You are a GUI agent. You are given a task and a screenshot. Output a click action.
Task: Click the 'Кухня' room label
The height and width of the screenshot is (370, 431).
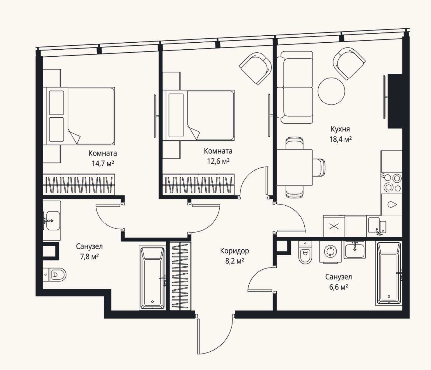click(x=340, y=129)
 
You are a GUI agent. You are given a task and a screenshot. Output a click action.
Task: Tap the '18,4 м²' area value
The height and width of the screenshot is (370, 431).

§ EXERCISE: Copy out every one of these rows again, requests included, but add 88 to each x and y coordinate in the click answers. Leave the pictures out.

§ FINAL RESULT:
You are a GUI agent. You are given a task and a screenshot. Output a click action.
Task: Click the 'Кухня' room label
The height and width of the screenshot is (370, 431).
click(x=428, y=217)
 
You are a GUI agent. You are given a task and a screenshot. Output a click action.
Task: Tap the '18,4 м²' area value
The height and width of the screenshot is (370, 431).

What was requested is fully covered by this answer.